Una primera alarma saltó en verano de 2005 cuando, en plena sequía, unas inesperadas goteras hacían acto de presencia en una de las salas de exposiciones temporales del museo nacional de arte contemporáneo. Concretamente, en la que acogía una gran antológica de Juan Gris. Y, más concretamente aún, sobre un lienzo de la Academia de Bellas Artes. En aquella ocasión, el agua procedía de una manguera dejada abierta por descuido en una de las terrazas que hay sobre la citada sala de exposiciones. El resultado: 1.650 litros por la borda y casi un 'gris'.

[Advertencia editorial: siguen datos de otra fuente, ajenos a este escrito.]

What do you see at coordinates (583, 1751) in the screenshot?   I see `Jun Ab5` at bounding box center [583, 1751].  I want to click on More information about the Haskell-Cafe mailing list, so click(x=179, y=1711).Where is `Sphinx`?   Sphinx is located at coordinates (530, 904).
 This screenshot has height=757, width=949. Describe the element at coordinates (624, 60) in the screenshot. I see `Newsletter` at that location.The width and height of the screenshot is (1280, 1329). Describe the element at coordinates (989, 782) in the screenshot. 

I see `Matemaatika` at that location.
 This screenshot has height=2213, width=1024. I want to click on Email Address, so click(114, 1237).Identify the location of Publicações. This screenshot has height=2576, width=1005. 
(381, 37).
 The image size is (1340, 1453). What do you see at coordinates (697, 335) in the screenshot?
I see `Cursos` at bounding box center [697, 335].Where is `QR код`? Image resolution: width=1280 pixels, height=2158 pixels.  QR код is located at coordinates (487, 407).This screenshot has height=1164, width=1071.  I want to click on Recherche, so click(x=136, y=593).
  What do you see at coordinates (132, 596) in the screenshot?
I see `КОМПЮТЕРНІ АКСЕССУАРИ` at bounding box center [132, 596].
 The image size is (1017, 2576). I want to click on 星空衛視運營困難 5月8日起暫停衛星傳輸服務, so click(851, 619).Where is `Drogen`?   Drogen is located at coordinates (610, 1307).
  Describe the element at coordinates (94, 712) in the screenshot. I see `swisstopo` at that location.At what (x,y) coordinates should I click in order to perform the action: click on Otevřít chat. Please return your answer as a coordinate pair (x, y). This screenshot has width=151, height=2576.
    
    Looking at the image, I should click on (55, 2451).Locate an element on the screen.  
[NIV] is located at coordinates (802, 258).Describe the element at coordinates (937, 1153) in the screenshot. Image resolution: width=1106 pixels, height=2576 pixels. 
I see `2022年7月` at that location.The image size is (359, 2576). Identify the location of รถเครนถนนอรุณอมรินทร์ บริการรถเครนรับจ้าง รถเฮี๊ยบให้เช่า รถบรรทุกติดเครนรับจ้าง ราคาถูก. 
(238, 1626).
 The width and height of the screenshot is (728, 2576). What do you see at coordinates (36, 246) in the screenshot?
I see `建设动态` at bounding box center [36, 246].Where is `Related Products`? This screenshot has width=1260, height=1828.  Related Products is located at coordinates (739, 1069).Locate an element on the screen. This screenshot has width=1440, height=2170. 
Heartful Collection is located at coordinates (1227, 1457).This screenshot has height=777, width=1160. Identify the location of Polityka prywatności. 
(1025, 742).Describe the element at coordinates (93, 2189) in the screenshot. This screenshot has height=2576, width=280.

El pasado sábado diluvió (y granizó) sobre Madrid. Una manta de agua cayó sobre la espectacular cubierta volada de composite rojo del nuevo edificio, que cuenta con unas aberturas por donde pasa el sol... pero también el agua. Y fue tanta que acabó filtrándose en los nuevos almacenes del museo. Suerte que éstos están aún vacíos. Visto lo visto, no se sabe si los depósitos del museo están mejor donde están (un informe del año pasado demostró las desastrosas condiciones en que estuvieron los almacenes no se sabe durante cuánto tiempo) o donde van a estar (las salas afectadas ahora por la granizada).
Defectos anunciados
La directora del museo, Ana Martínez de Aguilar, en su comparecencia ante la Comisión de Cultura del Congreso el pasado mes de marzo, desveló la existencia de «ciertas deficiencias constructivas en el diseño y ejecución de la cubierta y en el sistema de evacuación de aguas» ,y confirmó que ha habido que revisar todas las cubiertas de la ampliación, además de hacer una inspección integral del resto de las instalaciones «para paliar los defectos».
Y, en efecto, haberlos, haylos. Y muchos. Falta por saber si el museo desviará las responsabilidades al equipo de Nouvel, o a la empresa constructora (ACS-Dragados), o a los dos, o a ninguno. Pero alguien debería explicar por qué 93 millones de euros, salidos del bolsillo de los contribuyentes, no han dado para impermeabilizar los nuevos espacios.
Los problemas acuosos del museo no acaban ahí. El martes hubo una nueva, molesta e incómoda filtración de agua. En esta ocasión, en una de las salas de depósitos de libros del Centro de Documentación y Biblioteca, el espacio estrella de la ampliación. Los técnicos han detectado un humectador que produce un elevado nivel de humedad en una de las salas de depósito de libros, lo que provoca una condensación excesiva en el conducto de climatización. Fuentes del museo reconocen que algunas cajas de libros sí se vieron afectadas en cierta medida por el agua. Concretamente, dicen, se humedecieron las cubiertas de tres libros. El agua abarquilla el papel, por lo que es posible que los libros hayan quedado afectados. El mismo martes el patronato aprobaba un subida de tres a seis euros en la entrada al museo.